How much could the firm save annually in ordering and carrying costs by using the EOQ? (Round intermediate calculations and final answer to 2 decimal places. Omit the “$” sign in your response.)
| Savings | $ 286.25 per year |
Explanation:
| u = 710/month, so D = 12[710] = 8,520 crates/yr. |
| H = .35P = .35($10) = $3.50/crate per yr. |
| S = $28 |
| TC = | Q | H + | D | S |
| 2 | Q |
| Present TC: | 710 | (3.50) + | 8,520 | (28) = $1,578.50 |
| 2 | 710 |
| TC at EOQ: | 369.22 | (3.50) + | 8,520 | (28) = $1,292.25. |
| 2 | 369.22 |
| Savings approx. $286.25 per year. |
Problem 13-20
Given this information:
Lead-time demand = 640 pounds
Standard deviation of lead time demand = 40 points
Acceptable stockout risk during lead time = 4 percent
- What amount of safety stock is appropriate? (Round your answer to the nearest whole number.)
| Safety stock | 70 units |
Explanation:
ss = zσdLT = 1.75 (40 lbs.) = 70 lbs.
- When should this item be recorded? (Round your answer to the nearest whole number.)
| ROP | 710 units |
Explanation:
| ROP = Average demand during lead time + safety stock |
| ROP = 640 + 70 = 710 lbs. |
- What risk of stockout would result from a decision not to have any safety stock? (Omit the “%” sign in your response.)
| Stockout risk | 50 % |
Explanation:
With no safety stock risk is 50%.
Problem 13-22
The injection-molding department of a company uses an average of 30 gallons of special lubricant a day. The supply of the lubricant is replenished when the amount on hand is 170 gallons. It takes four days for an order to be delivered. Safety stock is 45 gallons, which provides a stockout risk of 9 percent. What amount of safety stock would provide a stockout risk of 3 percent? Assume normality. (Round intermediate calculations and final answer to 2 decimal places.)
| Safety stock | 63.00 gallons |
Explanation:
| d = 30 gal./day |
| ROP = 170 gal. |
| LT = 4 days |
| ss = zσdLT = 45 |
| ss = 45 gal. |
| Risk = 9% z = 1.34 Solving, σdLT = ss / z = 45 / 1.34 = 33.58 |
| 3 % → z = 1.88 × 33.58 = 63.13 gal. |
Problem 13-26
A small copy center uses five 500-sheet boxes of copy paper a week. Experience suggests that usage can be well approximated by a normal distribution with a mean of five boxes per week and a standard deviation of one-half box per week. One weeks are required to fill an order for letterhead stationery. Ordering cost is $3, and annual holding cost is 25 cents per box.

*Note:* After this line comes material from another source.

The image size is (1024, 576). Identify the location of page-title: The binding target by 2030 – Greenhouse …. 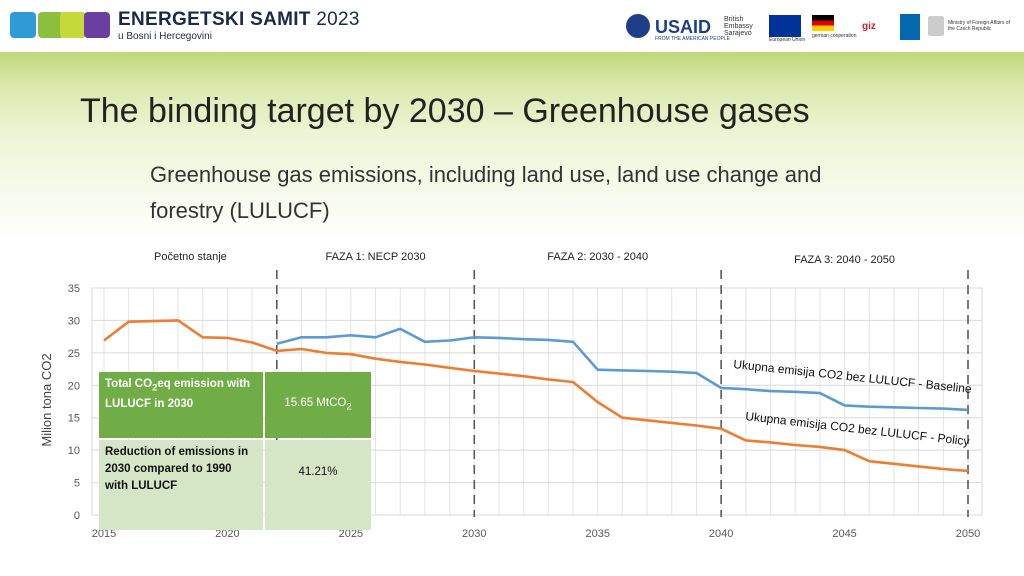
(445, 111).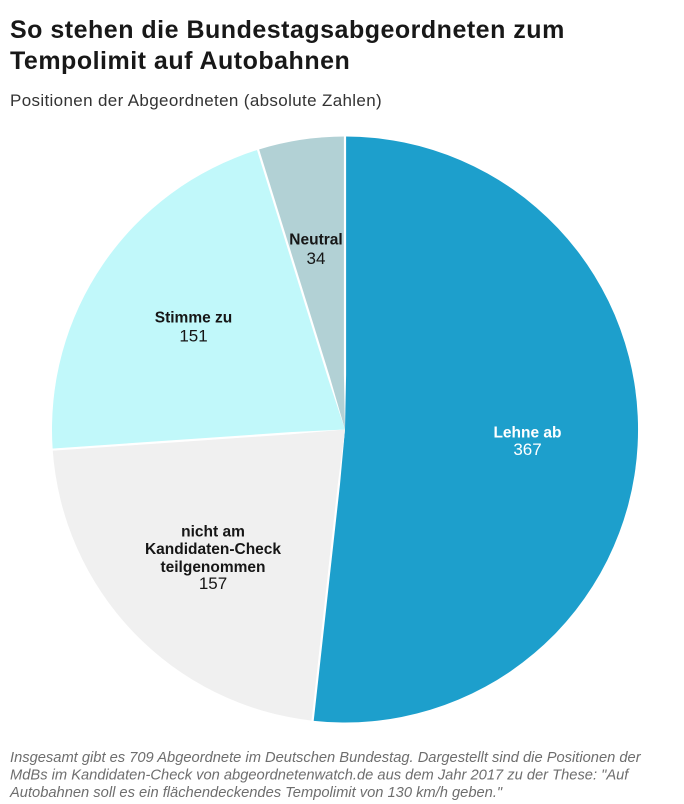 Image resolution: width=684 pixels, height=804 pixels. Describe the element at coordinates (527, 450) in the screenshot. I see `svg-text: 367` at that location.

- Determine the economic order quantity, assuming a 52-week year. (Round your answer to the nearest whole number.)
| EOQ | 79 boxes |
- If the copy center reorders when the supply on hand is 6 boxes, compute the risk of a stockout (Round “z” value to 2 decimal places and final answer to 4 decimal places.)
| Risk | .0228 |
- If a fixed interval of seven weeks is used for ordering instead of an ROP, how many boxes should be ordered if there are currently 35 boxes on hand, and an acceptable stockout risk for the order cycle is .0023? (Round “z” value to 2 decimal places and final answer to the nearest whole number.)
| Q0 | 35 |